一個月後聞銳鳴買了張高鐵票,出現在一個意想不到的地方。
「章浩!章浩?」
「啊?」
正在練擒拿的章浩被連長葛辛喊得一哆嗦,以為自己又犯什麼事了呢,嘟噥了一聲:「啥事啊?」
他在隊裡就是個小霸王,雖然能力突出腦子也活,但實在是太不服管了,是葛辛和他隊長的「心腹大患」,整天看他看得特別緊,動不動就把他樹為反面典型。
「跟我過來。」葛辛睨他一眼,他不敢動,葛辛作勢踹他屁股:「瞧你這慫勁!過來!帶你去見個人。」
「誰啊。」
葛辛摁著他的脖子把他從隊伍中拎出來,徑直帶來操場外的連長休息室。門一開,章浩又驚又喜,差點當場蹦起來表演一個托馬斯全旋。
「鳴哥?!你怎麼跑這兒來了?專門來看我的??」
他衝過去就給了聞銳鳴一個大大的擁抱,身上的灰啊汗啊全蹭在對方身上,看得葛辛一臉嫌棄。聞銳鳴扯開他笑了笑:「我正好路過你們營地。聽葛辛說你也沒出任務,就讓他把你喊過來見見。」
跟之前比章浩明顯成熟不少,胳膊跟腿全都壯了一圈,皮膚曬得黝黑,眼睛亮亮得格外有神,只不過偶爾一些小動作還是透露出孩子氣。
葛辛說:「老聞我沒騙你吧,我可把這小子養得挺好。」
「……誰是小子。」章浩敢怒不敢言地瞥了自己連長一眼,轉頭就又去纏著聞銳鳴問東問西了。他太長時間沒見過他哥跟他爸,問題自然是圍繞著家人的,聞銳鳴有問必答,知無不言。
敘完舊葛辛就讓章浩歸隊,章浩「啊?」了一聲,「不讓我陪鳴哥四處轉轉?」
「用得著你?這地方他可比你熟。」
「喔,好吧,那我先回去了,下午一起吃飯唄。」
聞銳鳴說:「看情況,你先專心訓練。」
好不容易轟走小屁孩,葛辛陪聞銳鳴轉軍營。這地方一般人別說轉,進都進不來,但聞銳鳴的名字到現在還掛在全營射擊榜第一位,某種意義上就代表他在這裡還有一席之地,除非哪天有人能超過他的表現將他取而代之。
「食堂剛擴建過,一進去就一股味兒,操場上半年也翻新了,那水泥坑你還記得吧?也給填上了。還有孫一誠以前老抱怨沒熱水的二樓澡堂子,前幾天我打了個報告上去,沒準兒過段時間鍋爐的事也能給搞定。」
「嗯。」聞銳鳴抬眸看向四周。
又是一年新兵時,操場的橫幅上寫著【歡迎戰友,歡送戰友,攻無不克,戰無不勝】,連旗威風地飄揚在旗杆頂,旗杆下一位就要復員的戰士正在合影。
葛辛看著聞銳鳴仰視連旗的背影,心裡有些唏噓。
「這趟回來到底為的什麼?現在可以說了吧。」
他了解聞銳鳴,知道這人肯定不是回來重溫熱血歲月的,聞銳鳴在乎的從來就不是昔日的風光無兩。
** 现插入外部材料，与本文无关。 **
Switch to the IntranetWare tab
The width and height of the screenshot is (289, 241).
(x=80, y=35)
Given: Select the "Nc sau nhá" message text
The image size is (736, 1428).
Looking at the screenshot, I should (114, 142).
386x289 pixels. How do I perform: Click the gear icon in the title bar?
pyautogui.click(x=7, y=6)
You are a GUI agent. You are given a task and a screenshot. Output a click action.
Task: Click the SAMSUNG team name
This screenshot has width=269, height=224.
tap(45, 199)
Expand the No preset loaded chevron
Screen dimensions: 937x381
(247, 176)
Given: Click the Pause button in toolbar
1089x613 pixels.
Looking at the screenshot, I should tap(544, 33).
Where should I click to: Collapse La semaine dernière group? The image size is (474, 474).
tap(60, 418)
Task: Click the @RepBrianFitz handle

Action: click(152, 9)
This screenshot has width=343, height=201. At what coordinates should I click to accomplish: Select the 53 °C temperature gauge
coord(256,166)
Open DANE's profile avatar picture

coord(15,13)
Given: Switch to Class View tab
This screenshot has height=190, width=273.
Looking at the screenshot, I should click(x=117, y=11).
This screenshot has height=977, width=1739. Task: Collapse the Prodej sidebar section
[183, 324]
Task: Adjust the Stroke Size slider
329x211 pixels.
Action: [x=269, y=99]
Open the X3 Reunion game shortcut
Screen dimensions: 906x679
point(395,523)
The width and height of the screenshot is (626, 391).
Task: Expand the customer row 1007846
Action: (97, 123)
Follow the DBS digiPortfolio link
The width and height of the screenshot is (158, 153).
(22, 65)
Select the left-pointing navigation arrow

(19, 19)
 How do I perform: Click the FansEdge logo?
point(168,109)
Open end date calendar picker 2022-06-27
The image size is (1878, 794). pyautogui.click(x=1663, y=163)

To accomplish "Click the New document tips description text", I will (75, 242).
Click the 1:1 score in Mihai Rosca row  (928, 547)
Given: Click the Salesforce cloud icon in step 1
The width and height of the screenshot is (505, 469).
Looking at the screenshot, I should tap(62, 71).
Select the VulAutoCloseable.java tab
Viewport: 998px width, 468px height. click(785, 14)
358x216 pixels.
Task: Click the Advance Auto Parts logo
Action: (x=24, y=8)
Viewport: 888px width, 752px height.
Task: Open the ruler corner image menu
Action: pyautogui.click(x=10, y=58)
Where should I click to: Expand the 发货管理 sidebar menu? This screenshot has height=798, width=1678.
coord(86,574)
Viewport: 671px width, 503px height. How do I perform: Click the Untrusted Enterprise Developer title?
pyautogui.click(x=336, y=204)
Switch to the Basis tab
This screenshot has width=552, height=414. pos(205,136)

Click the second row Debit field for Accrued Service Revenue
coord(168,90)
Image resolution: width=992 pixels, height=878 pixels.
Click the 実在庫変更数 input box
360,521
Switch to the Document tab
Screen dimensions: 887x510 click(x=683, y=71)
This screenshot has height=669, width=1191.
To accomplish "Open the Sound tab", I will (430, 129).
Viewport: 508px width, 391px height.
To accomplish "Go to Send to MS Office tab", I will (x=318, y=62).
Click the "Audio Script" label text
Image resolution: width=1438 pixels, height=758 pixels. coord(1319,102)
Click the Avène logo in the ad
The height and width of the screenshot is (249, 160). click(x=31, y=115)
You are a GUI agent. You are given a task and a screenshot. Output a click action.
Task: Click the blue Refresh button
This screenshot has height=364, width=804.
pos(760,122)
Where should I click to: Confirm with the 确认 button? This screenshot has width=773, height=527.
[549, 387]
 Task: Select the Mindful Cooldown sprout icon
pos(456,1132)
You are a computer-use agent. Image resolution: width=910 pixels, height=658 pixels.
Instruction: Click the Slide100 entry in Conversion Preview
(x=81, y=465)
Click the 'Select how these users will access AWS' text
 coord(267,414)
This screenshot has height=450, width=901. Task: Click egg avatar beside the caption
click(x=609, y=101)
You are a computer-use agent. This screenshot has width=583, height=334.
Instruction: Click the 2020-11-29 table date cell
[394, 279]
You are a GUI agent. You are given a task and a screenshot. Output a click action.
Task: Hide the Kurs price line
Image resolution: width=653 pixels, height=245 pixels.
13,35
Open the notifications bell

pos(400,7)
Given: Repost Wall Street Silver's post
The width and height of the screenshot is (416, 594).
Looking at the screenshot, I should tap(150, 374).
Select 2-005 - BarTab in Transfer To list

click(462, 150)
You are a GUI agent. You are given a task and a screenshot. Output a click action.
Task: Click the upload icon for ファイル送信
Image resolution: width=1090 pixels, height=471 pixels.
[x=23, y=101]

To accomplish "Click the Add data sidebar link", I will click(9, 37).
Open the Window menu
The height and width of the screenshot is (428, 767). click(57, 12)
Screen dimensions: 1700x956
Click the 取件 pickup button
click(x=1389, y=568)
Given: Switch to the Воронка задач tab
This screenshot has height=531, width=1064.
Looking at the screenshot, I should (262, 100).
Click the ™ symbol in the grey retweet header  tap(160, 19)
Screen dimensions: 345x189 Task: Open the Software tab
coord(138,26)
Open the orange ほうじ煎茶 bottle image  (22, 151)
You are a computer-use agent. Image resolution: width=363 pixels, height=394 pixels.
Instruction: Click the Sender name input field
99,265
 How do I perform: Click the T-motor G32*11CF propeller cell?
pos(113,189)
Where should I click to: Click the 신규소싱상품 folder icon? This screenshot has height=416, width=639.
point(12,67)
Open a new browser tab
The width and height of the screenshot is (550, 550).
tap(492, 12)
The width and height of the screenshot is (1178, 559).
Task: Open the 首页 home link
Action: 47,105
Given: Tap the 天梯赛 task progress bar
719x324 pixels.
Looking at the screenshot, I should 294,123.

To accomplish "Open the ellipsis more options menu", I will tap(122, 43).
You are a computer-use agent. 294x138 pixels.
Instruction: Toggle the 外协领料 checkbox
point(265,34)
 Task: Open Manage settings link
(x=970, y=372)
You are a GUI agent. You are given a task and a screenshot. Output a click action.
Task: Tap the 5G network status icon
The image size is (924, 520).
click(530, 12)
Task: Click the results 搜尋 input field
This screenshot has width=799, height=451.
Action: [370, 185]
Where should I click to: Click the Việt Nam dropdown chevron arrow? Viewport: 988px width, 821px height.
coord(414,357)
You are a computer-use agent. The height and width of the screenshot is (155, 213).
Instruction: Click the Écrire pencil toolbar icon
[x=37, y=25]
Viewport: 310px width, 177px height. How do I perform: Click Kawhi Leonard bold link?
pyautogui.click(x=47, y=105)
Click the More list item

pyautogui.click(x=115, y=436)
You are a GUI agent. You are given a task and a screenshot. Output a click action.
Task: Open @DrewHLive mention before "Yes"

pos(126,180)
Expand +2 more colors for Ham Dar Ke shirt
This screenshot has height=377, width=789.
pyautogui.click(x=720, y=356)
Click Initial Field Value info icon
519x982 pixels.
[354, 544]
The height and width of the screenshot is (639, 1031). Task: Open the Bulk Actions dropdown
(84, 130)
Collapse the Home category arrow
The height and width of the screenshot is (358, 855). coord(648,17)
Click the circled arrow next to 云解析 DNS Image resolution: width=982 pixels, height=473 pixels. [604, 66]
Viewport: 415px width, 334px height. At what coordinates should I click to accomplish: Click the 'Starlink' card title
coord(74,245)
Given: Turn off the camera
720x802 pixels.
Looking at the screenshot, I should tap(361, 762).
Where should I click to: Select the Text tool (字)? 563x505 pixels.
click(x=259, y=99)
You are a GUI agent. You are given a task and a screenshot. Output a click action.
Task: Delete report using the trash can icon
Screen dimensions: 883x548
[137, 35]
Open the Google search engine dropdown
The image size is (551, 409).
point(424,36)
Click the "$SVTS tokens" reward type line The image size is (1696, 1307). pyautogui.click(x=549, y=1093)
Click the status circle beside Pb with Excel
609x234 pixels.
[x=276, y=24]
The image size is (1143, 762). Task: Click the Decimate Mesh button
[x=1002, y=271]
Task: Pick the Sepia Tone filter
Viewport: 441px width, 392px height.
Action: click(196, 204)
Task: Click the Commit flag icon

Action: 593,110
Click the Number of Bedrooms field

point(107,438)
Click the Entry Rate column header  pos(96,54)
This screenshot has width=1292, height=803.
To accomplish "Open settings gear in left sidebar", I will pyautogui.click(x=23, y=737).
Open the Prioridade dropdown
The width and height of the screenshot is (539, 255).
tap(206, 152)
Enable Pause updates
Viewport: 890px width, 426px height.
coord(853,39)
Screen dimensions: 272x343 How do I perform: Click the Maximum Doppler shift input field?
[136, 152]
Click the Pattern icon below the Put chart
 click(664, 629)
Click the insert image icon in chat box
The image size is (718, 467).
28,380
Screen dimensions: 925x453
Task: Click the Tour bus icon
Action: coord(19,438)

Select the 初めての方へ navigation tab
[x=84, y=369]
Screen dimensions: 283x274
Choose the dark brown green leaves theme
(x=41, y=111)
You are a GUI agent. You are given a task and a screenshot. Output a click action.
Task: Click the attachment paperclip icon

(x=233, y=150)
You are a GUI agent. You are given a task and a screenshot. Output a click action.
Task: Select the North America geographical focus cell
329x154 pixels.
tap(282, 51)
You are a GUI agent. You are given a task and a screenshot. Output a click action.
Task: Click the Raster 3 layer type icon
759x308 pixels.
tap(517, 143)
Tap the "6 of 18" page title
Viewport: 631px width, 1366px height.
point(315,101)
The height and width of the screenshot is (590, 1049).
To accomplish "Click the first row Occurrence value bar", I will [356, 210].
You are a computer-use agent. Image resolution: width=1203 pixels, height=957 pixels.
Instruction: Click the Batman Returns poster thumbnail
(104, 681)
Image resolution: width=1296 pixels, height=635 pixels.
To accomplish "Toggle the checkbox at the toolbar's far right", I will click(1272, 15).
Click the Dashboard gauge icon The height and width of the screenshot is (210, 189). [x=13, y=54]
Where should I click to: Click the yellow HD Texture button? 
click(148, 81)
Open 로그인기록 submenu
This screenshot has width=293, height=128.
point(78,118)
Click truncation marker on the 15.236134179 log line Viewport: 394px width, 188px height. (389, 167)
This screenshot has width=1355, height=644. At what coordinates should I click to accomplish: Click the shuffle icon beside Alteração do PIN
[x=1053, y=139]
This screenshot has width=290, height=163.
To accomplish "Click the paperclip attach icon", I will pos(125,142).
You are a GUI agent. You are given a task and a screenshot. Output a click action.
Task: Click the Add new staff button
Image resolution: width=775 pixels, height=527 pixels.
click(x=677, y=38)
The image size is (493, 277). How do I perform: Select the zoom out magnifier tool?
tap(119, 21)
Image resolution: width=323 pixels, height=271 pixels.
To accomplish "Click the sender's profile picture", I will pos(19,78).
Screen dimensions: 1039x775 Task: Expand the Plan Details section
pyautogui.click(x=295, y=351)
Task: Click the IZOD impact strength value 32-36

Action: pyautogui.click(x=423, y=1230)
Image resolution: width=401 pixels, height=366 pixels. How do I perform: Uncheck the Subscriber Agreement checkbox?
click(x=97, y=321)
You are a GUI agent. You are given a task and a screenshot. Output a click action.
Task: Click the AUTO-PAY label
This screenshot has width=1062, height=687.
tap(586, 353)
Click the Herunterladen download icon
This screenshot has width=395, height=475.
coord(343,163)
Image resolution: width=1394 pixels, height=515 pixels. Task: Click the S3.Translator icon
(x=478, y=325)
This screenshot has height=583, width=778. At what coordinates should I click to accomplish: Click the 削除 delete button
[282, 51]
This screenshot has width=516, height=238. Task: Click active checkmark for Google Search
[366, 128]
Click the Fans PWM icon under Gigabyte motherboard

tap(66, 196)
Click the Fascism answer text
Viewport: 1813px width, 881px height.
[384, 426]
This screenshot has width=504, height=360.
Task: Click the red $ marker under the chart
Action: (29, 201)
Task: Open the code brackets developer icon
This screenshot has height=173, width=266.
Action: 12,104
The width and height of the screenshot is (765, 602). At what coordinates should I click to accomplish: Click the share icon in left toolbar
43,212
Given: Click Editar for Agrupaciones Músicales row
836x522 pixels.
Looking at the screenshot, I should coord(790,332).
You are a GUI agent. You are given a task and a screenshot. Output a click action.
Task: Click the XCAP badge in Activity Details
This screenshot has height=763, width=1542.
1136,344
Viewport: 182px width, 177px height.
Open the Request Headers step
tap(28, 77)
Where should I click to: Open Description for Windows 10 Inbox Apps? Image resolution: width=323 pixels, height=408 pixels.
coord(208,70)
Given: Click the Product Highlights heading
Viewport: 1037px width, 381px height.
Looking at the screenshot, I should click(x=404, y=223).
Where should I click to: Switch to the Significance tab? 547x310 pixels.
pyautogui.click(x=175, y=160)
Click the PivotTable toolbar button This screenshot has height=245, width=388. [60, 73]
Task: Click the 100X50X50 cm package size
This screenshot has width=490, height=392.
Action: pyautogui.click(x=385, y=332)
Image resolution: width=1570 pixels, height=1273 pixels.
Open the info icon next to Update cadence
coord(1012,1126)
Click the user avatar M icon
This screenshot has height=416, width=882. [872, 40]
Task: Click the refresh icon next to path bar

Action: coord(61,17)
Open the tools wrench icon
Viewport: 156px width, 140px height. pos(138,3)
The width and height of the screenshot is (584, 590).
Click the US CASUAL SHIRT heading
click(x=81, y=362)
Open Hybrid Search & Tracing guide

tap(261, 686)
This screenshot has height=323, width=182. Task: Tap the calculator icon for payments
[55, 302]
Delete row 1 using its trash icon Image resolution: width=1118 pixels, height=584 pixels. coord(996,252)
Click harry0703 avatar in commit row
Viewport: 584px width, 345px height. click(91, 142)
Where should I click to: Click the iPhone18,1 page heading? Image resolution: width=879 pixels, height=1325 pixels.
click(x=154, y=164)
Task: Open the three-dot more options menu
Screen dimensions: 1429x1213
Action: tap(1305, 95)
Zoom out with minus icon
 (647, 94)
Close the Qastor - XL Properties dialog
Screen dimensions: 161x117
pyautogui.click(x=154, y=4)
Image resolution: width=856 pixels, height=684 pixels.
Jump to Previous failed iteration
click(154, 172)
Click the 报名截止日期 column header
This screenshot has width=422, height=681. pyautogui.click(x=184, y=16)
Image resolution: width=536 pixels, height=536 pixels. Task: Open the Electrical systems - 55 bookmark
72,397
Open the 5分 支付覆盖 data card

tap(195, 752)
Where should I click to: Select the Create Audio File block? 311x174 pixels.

「老葛,我要離開一段時間,臨行前來看看你們。我不知道指導員不在,等他回來你轉告他一聲,就說我來過,還查獲了他藏在抽屜里的一條煙。」
葛辛失笑:「自己跟他說去!老子可不帶話。打算上哪?」
「世界各地。」
「靠,你他娘的發達了?」
聞銳鳴嘴角微抬:「沒有,有支國際救援隊缺人,我被選上了。」